= Objective =
Reproduce verbatim the section of the technology post that begins at the words "Technology and the" and stops after the words "His premise?".

= Source text =
-- start --

Technology and the Hard Stuff of Living

I read what I think is great op-ed in the New York Times - How Plato Foresaw Facebook’s Folly
by Bret Stephens.

His premise?

Technology promises to make easy things that, by their intrinsic nature, have to be hard.


I found this valuable in reading because the world is now - for better or worst - almost completely tilted to technology.  We can disagree about the value in that but whether we do end up with self-driving cars or robots taking care of us in our old age - we are still human beings. 

Technology may be - right now - rewiring the brains of children.  Maybe creating a need-to-have-it-now feeling.  Maybe creating a fear or anxiety about direct human connections.  I found these two paragraphs to be great and I urge you to consider talking to your children about the issues they raise.

I also urge you to tell your kids that the writer found his thesis in from a story from Plato and Socrates, written 2400 years ago. 
Tweeting and trolling are easy. Mastering the arts of conversation and measured debate is hard.
Texting is easy. Writing a proper letter is hard.
Looking stuff up on Google is easy. Knowing what to search for in the first place is hard. (And hence the need for librarians to help our kids learn how to find and use information.)
Having a thousand friends on Facebook is easy. Maintaining six or seven close adult friendships over the space of many years is hard.

-- end --

= Given information =

-- start --

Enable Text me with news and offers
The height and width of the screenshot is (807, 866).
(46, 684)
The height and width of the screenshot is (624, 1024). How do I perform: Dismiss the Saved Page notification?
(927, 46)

-- end --

= Output of the exercise =
Technology and the Hard Stuff of Living

I read what I think is great op-ed in the New York Times - How Plato Foresaw Facebook’s Folly
by Bret Stephens.

His premise?